_Обязательные задания_
1. Кого фрагмент интервью называет собеседником Волкова «из более современных»?
2. Почему, согласно фрагменту интервью, Волков не считает поездку к Ахматовой счастьем?
3. Укажите, согласуются ли с фрагментом интервью утверждения: (a) Волков называет свое состояние депрессией; (b) выход книг вызывает у Волкова облегчение; (c) фотография с Лилей Брик сделана Марианной Волковой. Для каждого ответьте «да» или «нет» и приведите точную цитату.

_Фрагмент документа_
=====

• Авторизация


Неопубликованные беседы Соломона Волкова 26-12-2018 12:38 к комментариям - к полной версии - понравилось!

Это цитата сообщения МАРЬЯША7 Оригинальное сообщение

Неопубликованные беседы Соломона Волкова с.........

У вас ведь в архивах много интересных неопубликованных бесед хранится!

 

С Юрием Любимовым, Анатолием Рыбаковым, Маей Плисецкой, Владимиром Горовицем, Лилей Брик, Эрнстом Неизвестным, Арамом Хачатуряном, знаменитым танцовщиком Александром Годуновым, из более современных — с Юрием Шевчуком.

У меня руки не доходят до всего. Дай бог, может быть, еще получится.

 

С Лилей Брик. Фото Марианны Волковой

С Лилей Брик. Фото Марианны Волковой

 

В интервью Владимиру Познеру, буквально на самой последней минуте, в его коротком опроснике вы ответили, что никогда не испытывали счастья, что вы несчастный человек. Вы не признаетесь, почему? Это депрессия?

 

Нет, это не депрессия. Просто у меня нет воспоминаний о счастливых днях. Наверное, когда я родился, кто-то вырезал у меня функцию, которая может делать человека счастливым. На самом деле, я должен был бы сказать Познеру, что не знаю, что такое счастье.

 

А поездка к Ахматовой?

 

Это же напряжение! Какое же это счастье? Это концентрация, это волнение. Но такого ощущения, чтобы я чувствовал себя «счастливым», не было никогда. Никогда.

 

А на этапе, когда выходят ваши книги?

 

Облегчение. Но не счастье.

 

Ну, может, это и есть счастье?

 

Ну, если назвать это счастьем...

 

А что такое счастье тогда?

 

Я не знаю, что такое счастье. Когда мне люди говорят: «Я был счастлив», я не понимаю, что это такое.

 

Ну вот когда вы влюбились в свою Марианну, это не было счастьем?

=====

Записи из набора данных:
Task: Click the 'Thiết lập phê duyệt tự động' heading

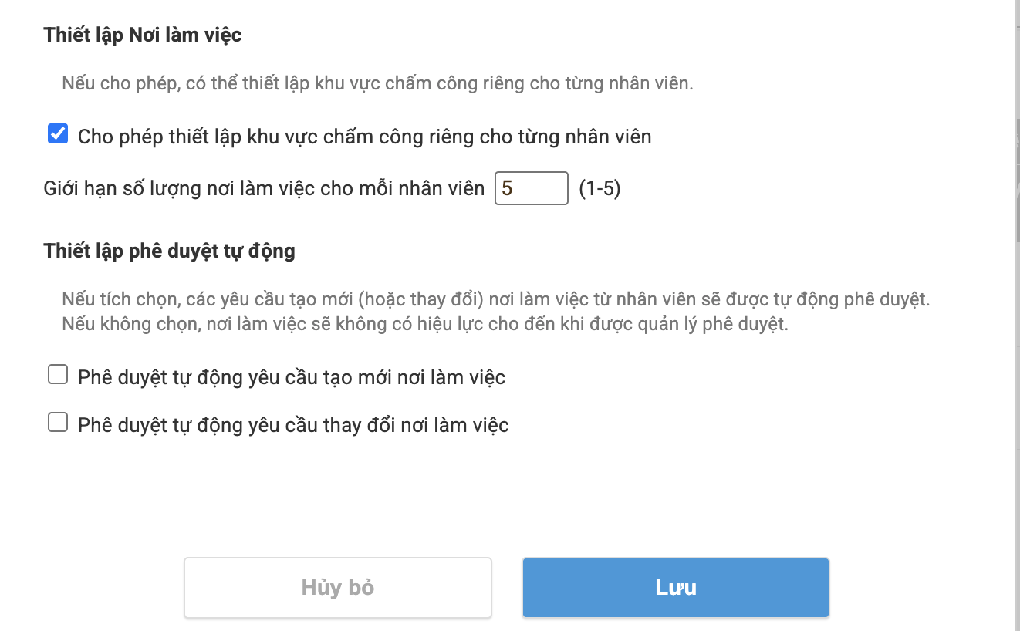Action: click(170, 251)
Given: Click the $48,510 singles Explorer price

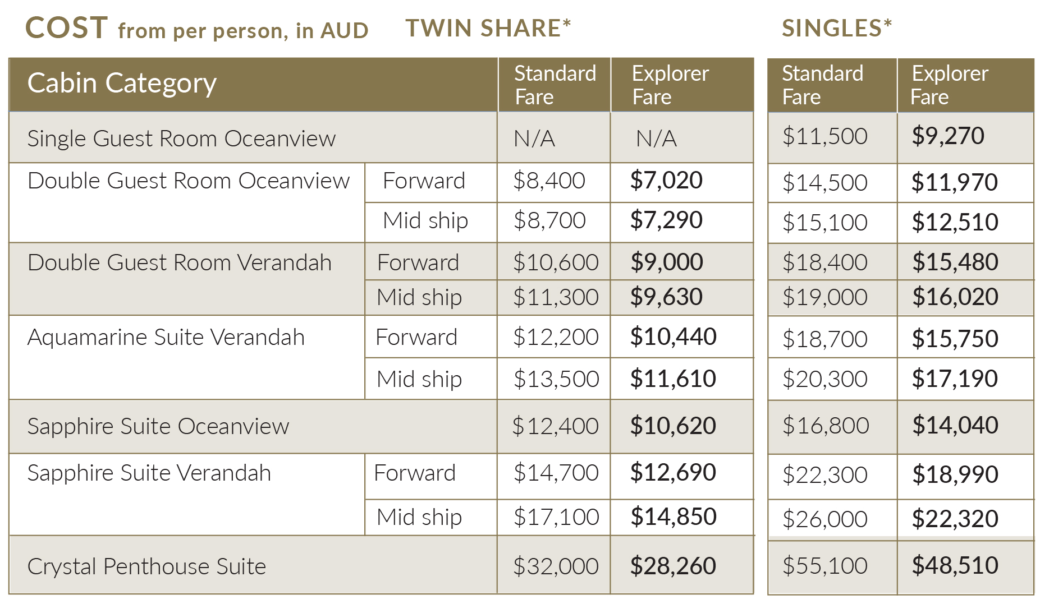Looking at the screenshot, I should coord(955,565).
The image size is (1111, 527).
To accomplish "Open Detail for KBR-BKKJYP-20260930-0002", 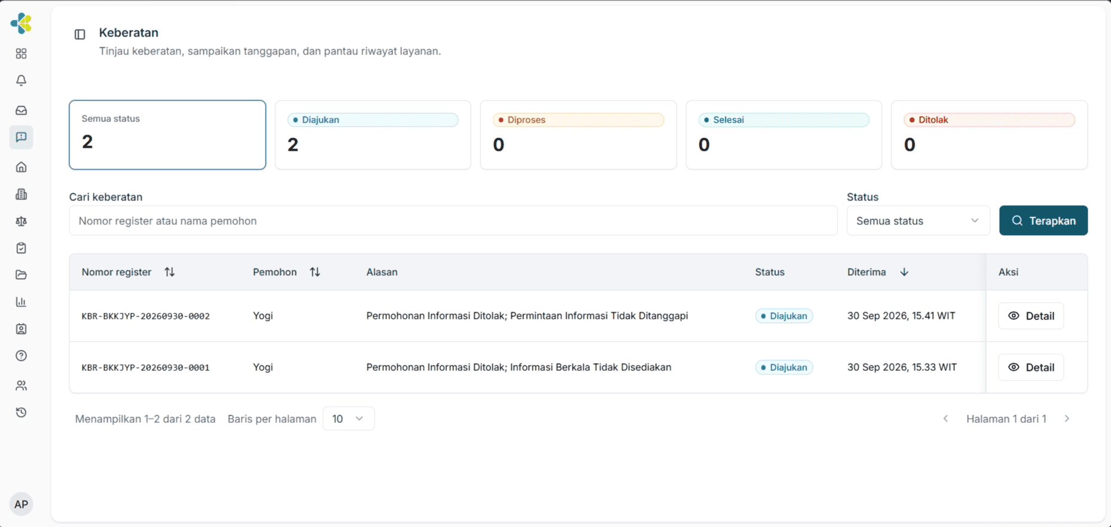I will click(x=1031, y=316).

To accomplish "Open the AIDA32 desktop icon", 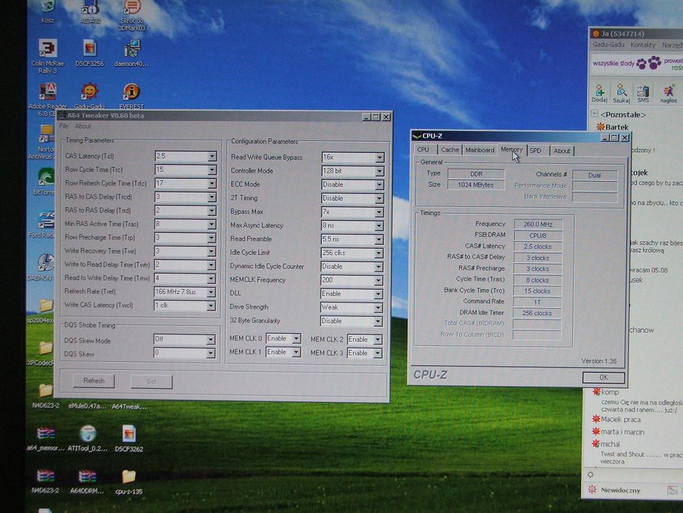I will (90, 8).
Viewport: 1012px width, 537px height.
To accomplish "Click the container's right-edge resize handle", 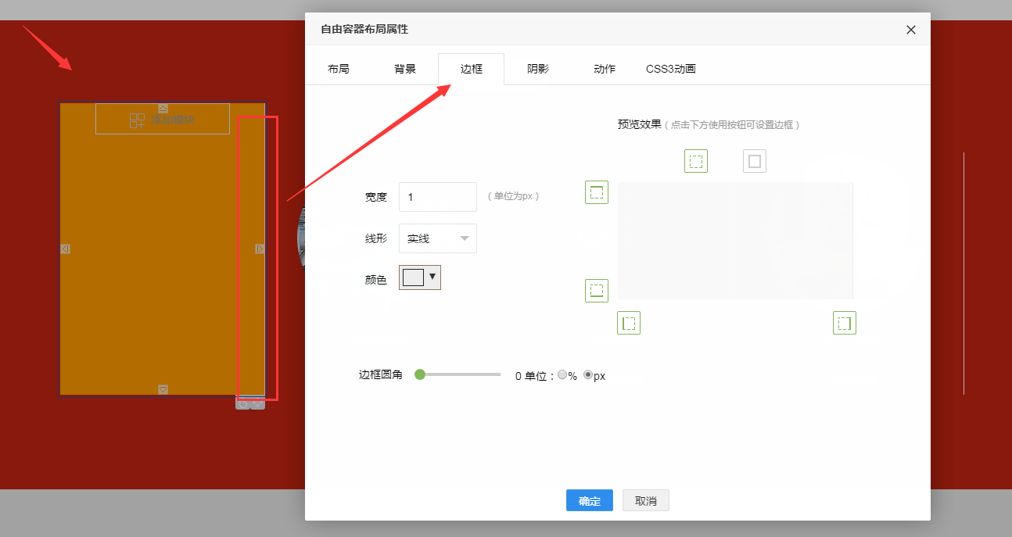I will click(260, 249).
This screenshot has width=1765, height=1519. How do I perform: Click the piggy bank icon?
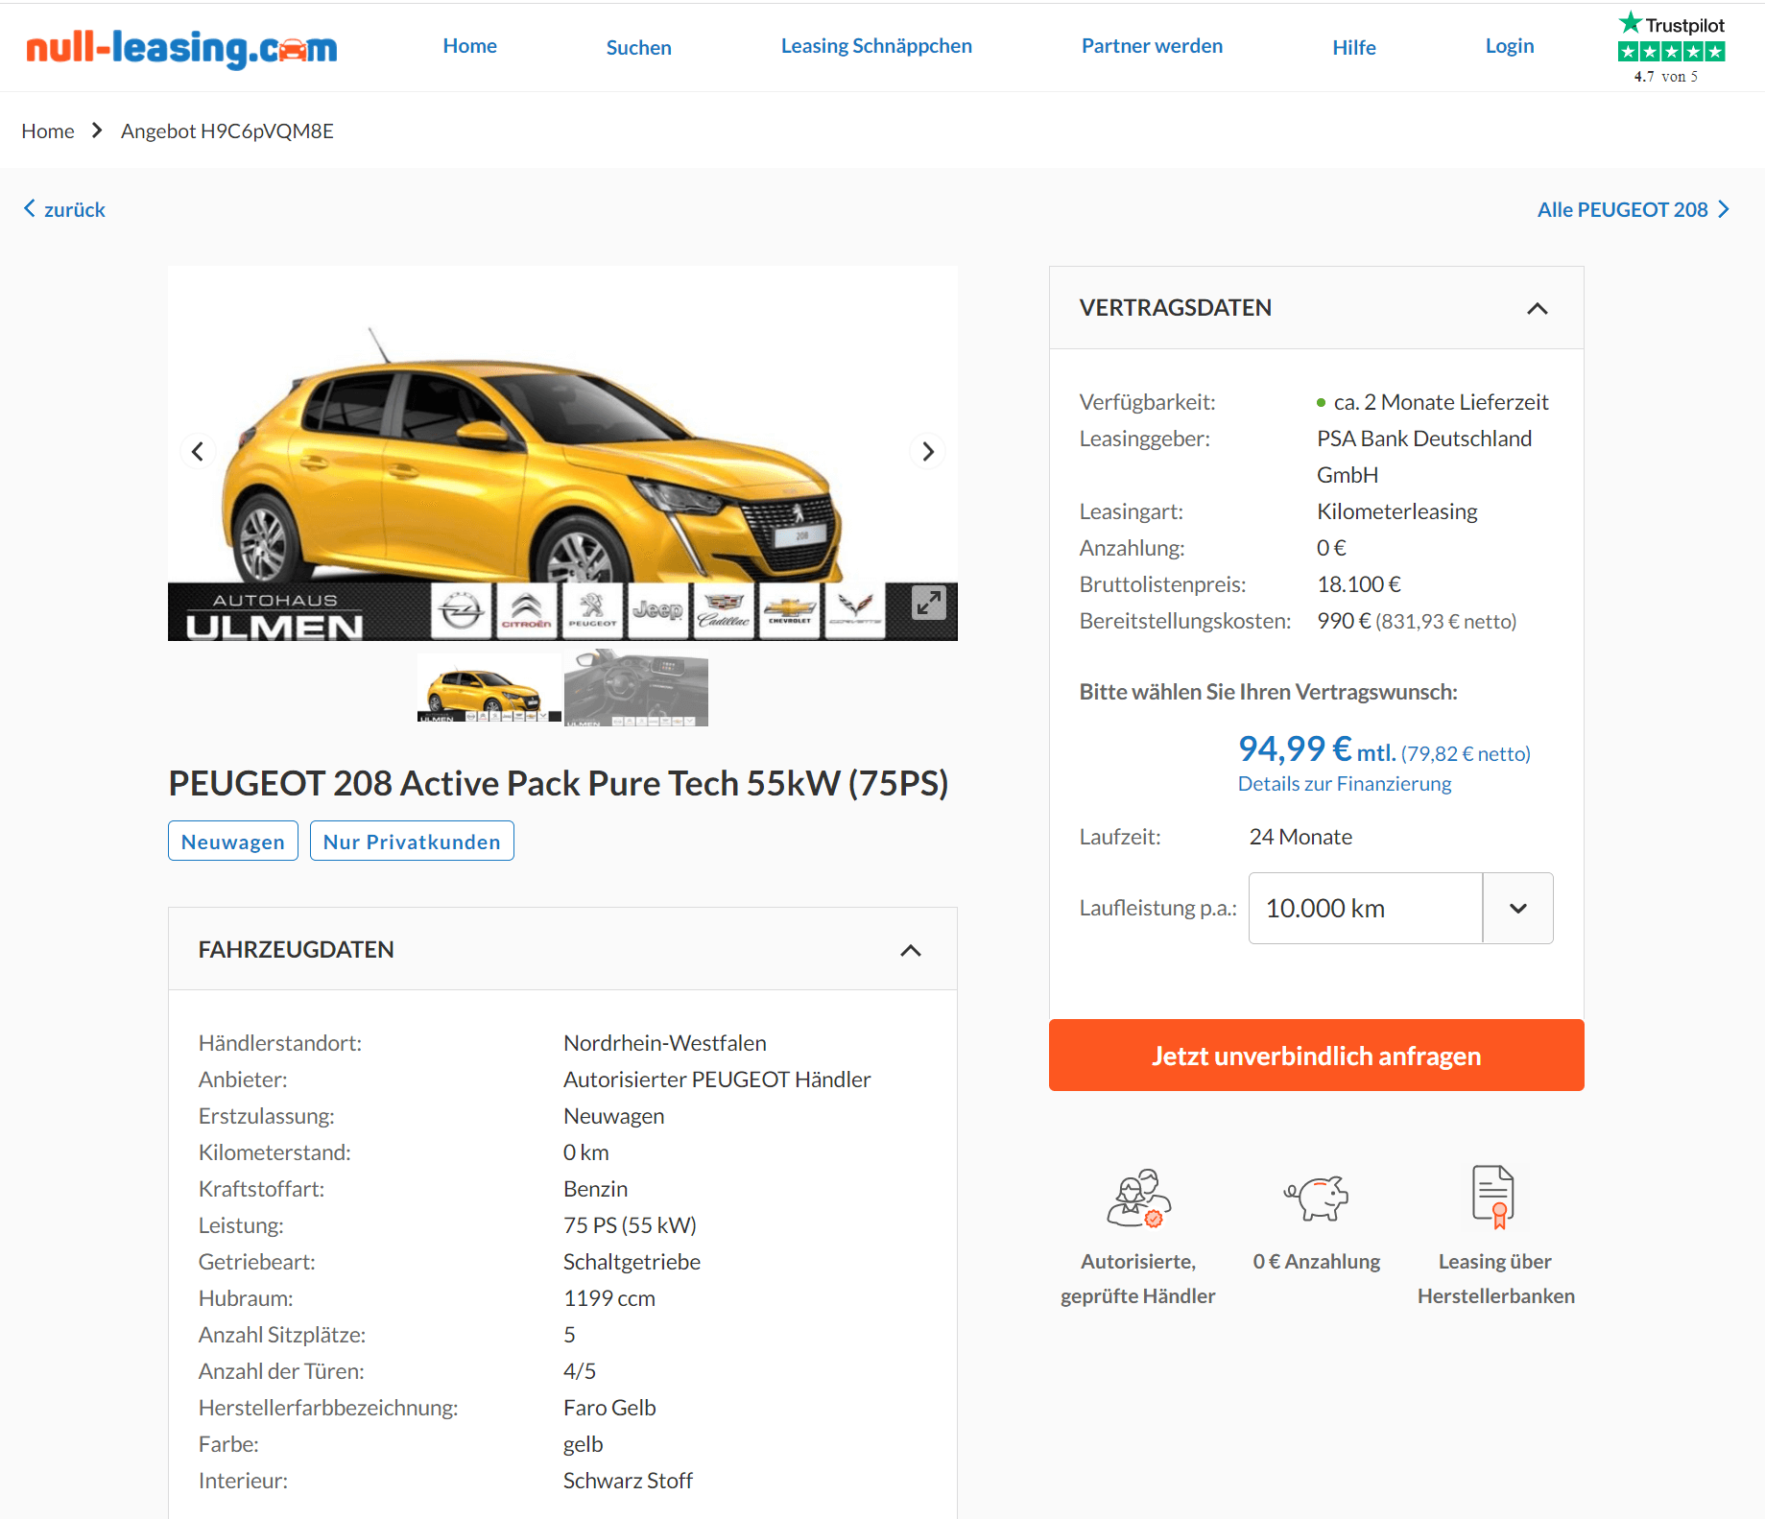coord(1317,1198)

=====

_Список ответов_
1. Юрия Шевчука.

2. Для Волкова эта поездка была связана с напряжением, концентрацией и волнением, а не с ощущением счастья.

3.
(a) Нет: «Нет, это не депрессия.»
(b) Да: «Облегчение. Но не счастье.»
(c) Да: «С Лилей Брик. Фото Марианны Волковой»